Scraping Websites with X-ray
I had already decide to use the node.js platform to run my microservice as I was familiar with it. So then I had to select a module that could get me started on website scraping. Initially I selected noodlejs as it looked to be easily to use and had decent documentation. But after writing about 10 or so scrapers for different websites, I found that it was rather buggy and did not return consistent results.
With noodlejs having no development in almost 2 years I decide to find a new module for my needs. I eventually settled on the x-ray web scraper. It was much easier to use, more consistent and had a much nicer API. I would thoroughly recommend this library for scraping websites.
AWS Lambda Deployed with Serverless
The Serverless framework provided a command line interface for me to easily deploy my website scrapers to AWS Lambda. All the configuration is specified in a YAML file and Serverless handled the rest through the AWS API. I could even invoke the remote functions through the Serverless command line.

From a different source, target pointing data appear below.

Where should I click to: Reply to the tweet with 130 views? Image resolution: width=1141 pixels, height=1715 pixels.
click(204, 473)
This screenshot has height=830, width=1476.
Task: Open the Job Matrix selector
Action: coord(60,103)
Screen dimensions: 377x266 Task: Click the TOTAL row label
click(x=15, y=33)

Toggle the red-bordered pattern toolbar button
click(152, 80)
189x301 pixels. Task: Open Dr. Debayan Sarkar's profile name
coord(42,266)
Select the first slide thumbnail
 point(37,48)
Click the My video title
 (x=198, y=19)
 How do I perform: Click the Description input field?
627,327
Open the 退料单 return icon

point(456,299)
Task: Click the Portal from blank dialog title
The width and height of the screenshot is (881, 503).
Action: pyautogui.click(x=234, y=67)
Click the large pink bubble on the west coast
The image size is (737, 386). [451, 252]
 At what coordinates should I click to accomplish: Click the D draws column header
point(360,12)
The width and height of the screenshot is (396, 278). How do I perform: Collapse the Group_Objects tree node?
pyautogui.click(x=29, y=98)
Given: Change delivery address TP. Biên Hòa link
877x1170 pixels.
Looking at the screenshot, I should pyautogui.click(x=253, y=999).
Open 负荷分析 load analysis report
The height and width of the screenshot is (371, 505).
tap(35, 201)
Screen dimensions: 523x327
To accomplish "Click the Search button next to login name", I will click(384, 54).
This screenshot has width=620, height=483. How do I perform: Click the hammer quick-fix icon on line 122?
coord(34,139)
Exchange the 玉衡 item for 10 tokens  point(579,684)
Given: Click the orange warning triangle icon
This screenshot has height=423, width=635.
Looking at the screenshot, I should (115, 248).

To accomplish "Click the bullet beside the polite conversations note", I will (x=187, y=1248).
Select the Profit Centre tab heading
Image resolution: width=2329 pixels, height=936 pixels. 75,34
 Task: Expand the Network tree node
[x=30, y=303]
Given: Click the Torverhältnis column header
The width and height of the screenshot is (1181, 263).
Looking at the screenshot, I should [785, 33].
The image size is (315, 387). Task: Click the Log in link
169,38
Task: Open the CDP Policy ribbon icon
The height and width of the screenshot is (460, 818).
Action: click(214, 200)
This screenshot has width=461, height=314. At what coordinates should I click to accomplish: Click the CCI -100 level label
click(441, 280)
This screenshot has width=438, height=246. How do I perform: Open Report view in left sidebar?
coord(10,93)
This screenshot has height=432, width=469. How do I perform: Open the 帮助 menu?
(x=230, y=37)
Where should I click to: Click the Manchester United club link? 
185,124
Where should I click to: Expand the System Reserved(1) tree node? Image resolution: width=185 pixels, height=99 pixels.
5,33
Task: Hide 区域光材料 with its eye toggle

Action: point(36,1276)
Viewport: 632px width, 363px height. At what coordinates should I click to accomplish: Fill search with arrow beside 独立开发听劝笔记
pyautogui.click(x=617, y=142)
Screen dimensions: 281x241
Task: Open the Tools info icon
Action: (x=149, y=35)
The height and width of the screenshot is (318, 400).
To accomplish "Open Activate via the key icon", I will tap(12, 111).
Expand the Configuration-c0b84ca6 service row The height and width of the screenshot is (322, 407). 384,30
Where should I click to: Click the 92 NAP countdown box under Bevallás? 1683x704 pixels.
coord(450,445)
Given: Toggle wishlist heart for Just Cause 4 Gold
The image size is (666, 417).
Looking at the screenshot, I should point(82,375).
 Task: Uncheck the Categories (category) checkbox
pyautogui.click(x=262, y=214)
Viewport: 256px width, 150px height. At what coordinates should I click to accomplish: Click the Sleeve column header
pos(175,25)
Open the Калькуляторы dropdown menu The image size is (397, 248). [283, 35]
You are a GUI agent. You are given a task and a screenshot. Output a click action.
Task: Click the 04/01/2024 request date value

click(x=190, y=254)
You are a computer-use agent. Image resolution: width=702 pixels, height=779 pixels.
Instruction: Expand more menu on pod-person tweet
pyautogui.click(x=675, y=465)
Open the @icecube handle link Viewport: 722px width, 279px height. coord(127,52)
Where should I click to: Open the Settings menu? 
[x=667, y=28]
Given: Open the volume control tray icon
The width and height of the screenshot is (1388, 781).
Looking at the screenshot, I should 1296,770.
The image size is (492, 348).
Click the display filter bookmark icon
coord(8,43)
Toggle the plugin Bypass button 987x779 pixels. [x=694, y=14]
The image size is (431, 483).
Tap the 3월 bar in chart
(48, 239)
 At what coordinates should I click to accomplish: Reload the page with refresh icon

For BrickCompare, I configured it to trigger every three hours and Serverless handles the AWS configuration for me. To be honest it was like magic, it was that easy to use. Whether or not Serverless configured it in the most efficient way I am not so sure as I did run into some limits as the number of my website scrapers increased.
Microservices are the Future
I found that AWS Lambda with Serverless was a great way to run my scrapers and i could easily scrape a few website pages for the data I needed in a matter of seconds. And the best part is AWS is pretty generous with the Lambda free tier, as I am still within those limits. So everything was done with no zero cost!